» Exercise requirements:
Give as a JSON list of strings the lines of the data from the line containing "You are a computer-use agent. Screen dimensions: 520x286" through the end of the data, one string per line, leaving out blank lines.

● ● ● ● ● ● ●

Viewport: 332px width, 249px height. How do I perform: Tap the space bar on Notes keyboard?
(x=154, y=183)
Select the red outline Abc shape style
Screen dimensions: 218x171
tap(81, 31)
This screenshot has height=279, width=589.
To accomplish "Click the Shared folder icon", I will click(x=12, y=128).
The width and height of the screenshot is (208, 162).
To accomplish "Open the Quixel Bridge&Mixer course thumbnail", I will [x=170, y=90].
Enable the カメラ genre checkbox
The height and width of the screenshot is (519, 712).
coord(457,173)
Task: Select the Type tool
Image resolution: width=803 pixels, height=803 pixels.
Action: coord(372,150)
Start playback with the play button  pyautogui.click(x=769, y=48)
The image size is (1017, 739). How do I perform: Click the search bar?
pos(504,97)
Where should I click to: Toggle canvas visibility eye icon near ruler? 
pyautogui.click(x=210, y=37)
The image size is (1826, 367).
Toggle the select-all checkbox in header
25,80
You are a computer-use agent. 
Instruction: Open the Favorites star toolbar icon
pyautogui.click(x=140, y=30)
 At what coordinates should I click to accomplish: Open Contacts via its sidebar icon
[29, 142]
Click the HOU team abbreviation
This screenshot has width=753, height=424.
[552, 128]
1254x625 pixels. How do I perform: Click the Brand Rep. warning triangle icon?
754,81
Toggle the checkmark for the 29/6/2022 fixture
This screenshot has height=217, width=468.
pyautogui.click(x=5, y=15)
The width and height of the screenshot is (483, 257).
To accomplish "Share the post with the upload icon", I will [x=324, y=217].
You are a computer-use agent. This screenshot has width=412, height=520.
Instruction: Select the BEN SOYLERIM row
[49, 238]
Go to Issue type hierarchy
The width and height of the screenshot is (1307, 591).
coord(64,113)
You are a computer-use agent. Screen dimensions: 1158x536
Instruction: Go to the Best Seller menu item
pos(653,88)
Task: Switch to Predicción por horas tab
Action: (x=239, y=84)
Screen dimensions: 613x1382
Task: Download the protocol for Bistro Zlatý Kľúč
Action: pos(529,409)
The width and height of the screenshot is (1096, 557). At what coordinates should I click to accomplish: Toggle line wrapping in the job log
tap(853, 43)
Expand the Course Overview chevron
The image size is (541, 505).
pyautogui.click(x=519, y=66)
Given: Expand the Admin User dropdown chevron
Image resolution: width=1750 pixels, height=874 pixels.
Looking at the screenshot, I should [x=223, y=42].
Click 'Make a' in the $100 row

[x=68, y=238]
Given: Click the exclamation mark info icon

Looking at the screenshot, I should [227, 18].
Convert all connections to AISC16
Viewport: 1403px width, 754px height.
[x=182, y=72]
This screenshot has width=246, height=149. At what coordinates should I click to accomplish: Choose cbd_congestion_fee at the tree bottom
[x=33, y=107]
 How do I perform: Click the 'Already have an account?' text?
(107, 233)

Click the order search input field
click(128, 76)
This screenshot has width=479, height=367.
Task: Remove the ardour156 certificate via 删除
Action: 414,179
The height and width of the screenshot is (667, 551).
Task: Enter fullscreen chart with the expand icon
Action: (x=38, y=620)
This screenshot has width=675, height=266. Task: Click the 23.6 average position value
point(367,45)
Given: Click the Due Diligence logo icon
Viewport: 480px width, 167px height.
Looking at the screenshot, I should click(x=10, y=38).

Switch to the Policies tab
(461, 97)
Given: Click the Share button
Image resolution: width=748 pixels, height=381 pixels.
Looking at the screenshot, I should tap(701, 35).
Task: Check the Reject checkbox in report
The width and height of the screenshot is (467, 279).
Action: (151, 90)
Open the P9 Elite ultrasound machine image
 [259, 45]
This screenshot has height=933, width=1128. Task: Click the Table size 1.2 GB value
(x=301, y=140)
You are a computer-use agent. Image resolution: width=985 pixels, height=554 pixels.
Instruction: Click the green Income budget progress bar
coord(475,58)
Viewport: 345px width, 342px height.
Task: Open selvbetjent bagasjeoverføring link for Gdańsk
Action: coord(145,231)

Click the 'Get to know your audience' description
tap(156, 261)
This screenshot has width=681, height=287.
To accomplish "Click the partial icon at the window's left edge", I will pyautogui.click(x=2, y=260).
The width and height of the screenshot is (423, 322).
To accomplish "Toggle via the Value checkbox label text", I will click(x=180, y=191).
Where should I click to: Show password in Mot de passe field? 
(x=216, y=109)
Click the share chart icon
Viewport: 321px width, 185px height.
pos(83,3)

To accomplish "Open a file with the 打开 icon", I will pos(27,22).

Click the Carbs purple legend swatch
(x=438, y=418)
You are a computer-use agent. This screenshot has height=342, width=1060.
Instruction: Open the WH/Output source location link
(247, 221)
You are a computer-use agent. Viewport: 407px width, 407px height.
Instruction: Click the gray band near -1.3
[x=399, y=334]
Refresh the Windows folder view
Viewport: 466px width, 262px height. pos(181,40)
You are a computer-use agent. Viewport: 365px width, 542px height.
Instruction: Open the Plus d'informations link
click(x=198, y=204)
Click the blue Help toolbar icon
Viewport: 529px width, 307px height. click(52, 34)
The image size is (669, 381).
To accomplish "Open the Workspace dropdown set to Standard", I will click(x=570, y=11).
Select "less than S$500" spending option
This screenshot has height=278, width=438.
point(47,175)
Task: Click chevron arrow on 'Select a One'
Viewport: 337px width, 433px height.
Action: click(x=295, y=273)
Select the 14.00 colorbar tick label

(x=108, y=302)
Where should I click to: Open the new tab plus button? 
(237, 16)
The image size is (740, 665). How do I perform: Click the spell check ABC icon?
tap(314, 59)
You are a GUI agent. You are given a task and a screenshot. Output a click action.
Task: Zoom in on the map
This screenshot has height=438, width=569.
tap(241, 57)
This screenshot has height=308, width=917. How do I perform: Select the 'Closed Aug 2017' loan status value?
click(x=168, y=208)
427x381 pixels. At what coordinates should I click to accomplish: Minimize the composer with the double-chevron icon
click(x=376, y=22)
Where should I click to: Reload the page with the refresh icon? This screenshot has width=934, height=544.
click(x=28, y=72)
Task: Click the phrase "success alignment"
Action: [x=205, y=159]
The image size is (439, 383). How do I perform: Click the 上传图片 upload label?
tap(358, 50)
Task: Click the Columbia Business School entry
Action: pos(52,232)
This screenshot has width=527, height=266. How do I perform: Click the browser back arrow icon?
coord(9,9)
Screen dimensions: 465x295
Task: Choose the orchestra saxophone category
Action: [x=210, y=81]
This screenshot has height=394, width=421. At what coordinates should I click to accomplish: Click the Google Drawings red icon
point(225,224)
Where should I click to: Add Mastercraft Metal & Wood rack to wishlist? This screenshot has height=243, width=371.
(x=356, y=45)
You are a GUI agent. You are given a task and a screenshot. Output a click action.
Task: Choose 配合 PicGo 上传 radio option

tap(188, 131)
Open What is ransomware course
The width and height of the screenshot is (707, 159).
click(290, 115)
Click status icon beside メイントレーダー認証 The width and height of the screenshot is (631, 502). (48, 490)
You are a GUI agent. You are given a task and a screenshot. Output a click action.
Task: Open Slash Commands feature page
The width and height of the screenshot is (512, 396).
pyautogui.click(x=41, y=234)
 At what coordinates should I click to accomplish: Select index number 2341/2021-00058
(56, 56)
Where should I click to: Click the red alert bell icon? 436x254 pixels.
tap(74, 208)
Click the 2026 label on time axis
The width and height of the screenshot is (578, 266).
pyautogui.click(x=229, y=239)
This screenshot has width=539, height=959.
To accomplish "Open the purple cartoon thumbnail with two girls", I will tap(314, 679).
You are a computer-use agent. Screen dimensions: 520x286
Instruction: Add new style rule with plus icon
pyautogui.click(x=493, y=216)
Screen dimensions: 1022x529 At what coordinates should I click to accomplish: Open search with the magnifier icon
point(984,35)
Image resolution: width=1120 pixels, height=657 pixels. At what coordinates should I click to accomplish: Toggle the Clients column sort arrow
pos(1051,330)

● ● ● ● ● ● ●

» Exercise answer:
[
  "You are a computer-use agent. Screen dimensions: 520x286",
  "Instruction: Add new style rule with plus icon",
  "pyautogui.click(x=493, y=216)",
  "Screen dimensions: 1022x529 At what coordinates should I click to accomplish: Open search with the magnifier icon",
  "point(984,35)",
  "Image resolution: width=1120 pixels, height=657 pixels. At what coordinates should I click to accomplish: Toggle the Clients column sort arrow",
  "pos(1051,330)"
]